I am very sorry to learn that sometime between 2007 and today, I was robbed of my favorite Diplomat-mocking talking point. It is no longer true, as it was then, that the post differential (that’s hardship pay) for Tbilisi was the same as Kabul and Baghdad. Back then both posts would net you 35% on top of your base. To be fair, this was before the Russians came stomping through, but even after they did, the idea of Tbilisi existing in the same threat universe as those active war zones was a joke.
Teasing a seasoned Embassy guy on this very point, I was treated to an unfortunate sense of humor failure. “Well, life can be very uncomfortable here,” he said. Of course this is also perfectly true for the entire population of Oklahoma and nobody’s topping them up to keep American boots on the ground, although I’d think they’d need more incentive. “The power still isn’t that great,” he went on, cataloguing his woes. “International flights all leave at 3 and 4 in the morning. There are no Western grocery stores.” My hand flew to my heart. “You’re right!” I gasped. “Thank you for your service to our country!” I joke. I did not say that.

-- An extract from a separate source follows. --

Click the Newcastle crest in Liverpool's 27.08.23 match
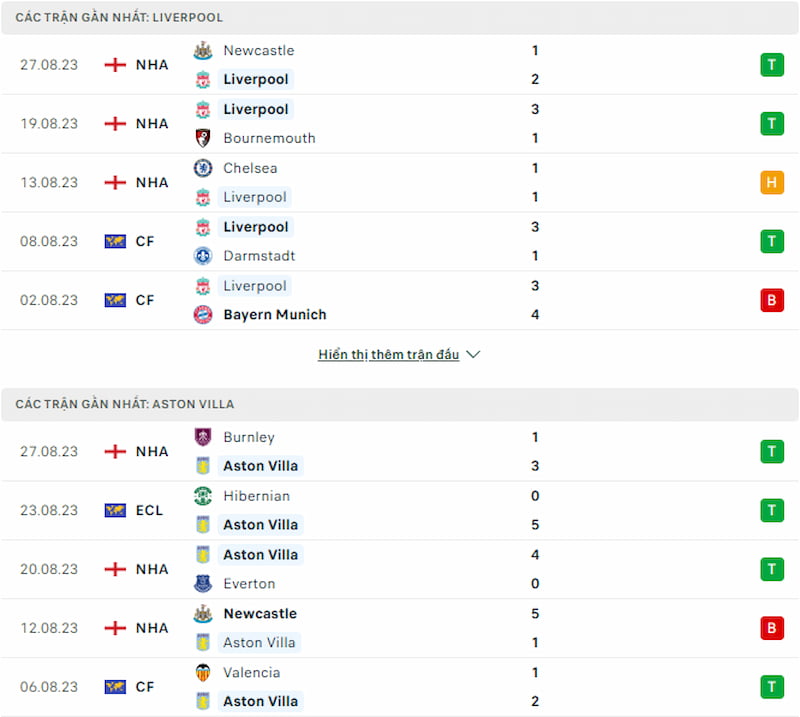Screen dimensions: 800x717 (x=203, y=51)
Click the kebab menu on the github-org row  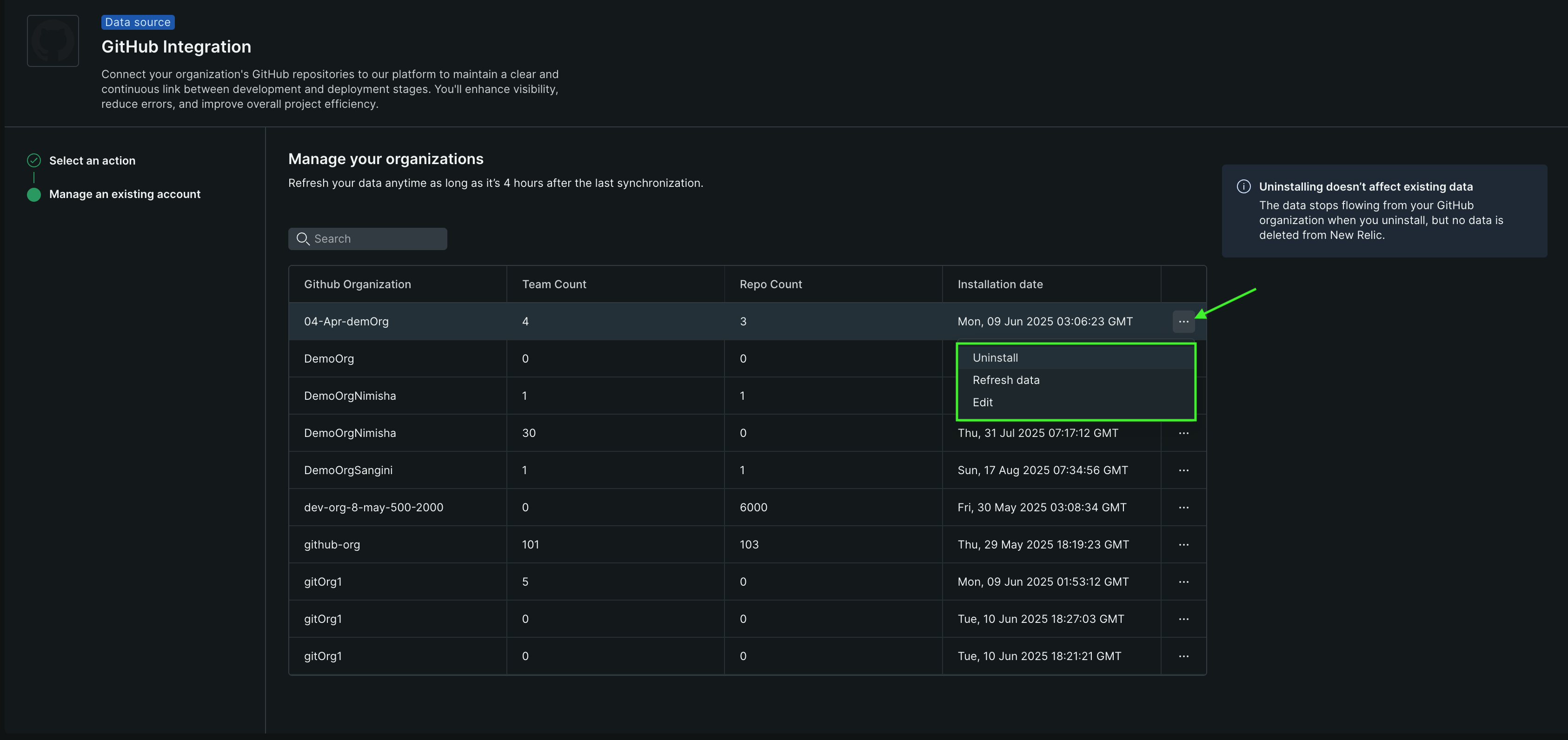pyautogui.click(x=1184, y=545)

In any case, it’s no longer true. Georgia’s bumped down to the likes of Nigeria and Angola in the official U.S. Government pain-in-the-ass scale. It’s hard to say exactly what knocked it down to the 25% bracket. The flights still leave at ungodly hours. But the Western grocery stores have arrived in force. To wit:
I used to scorn such things as comfort and 24 hour electricity. Live on the frontier! I thought. But after much aging and soul searching over dark and fitful nights, I have concluded that I very much like beautiful places where people are paid to be nice to me. And hand me free samples of exfoliating masks. Which is why I have made the financially foolish but mentally healthy decision to work out in a locale that may ALSO be responsible for that little ding in the hardship scale. It looks like this:
Not pictured: me working VERY HARD I swear in the other room. The one with the treadmills and what not.
But in my private life, I still fight the fight for the 25%. I duck from flying rodents. I get the sardine treatment on the bus. I cook over a glorified zippo lighter. And I go a-guesting to receive notes like that one below. Hanging tough.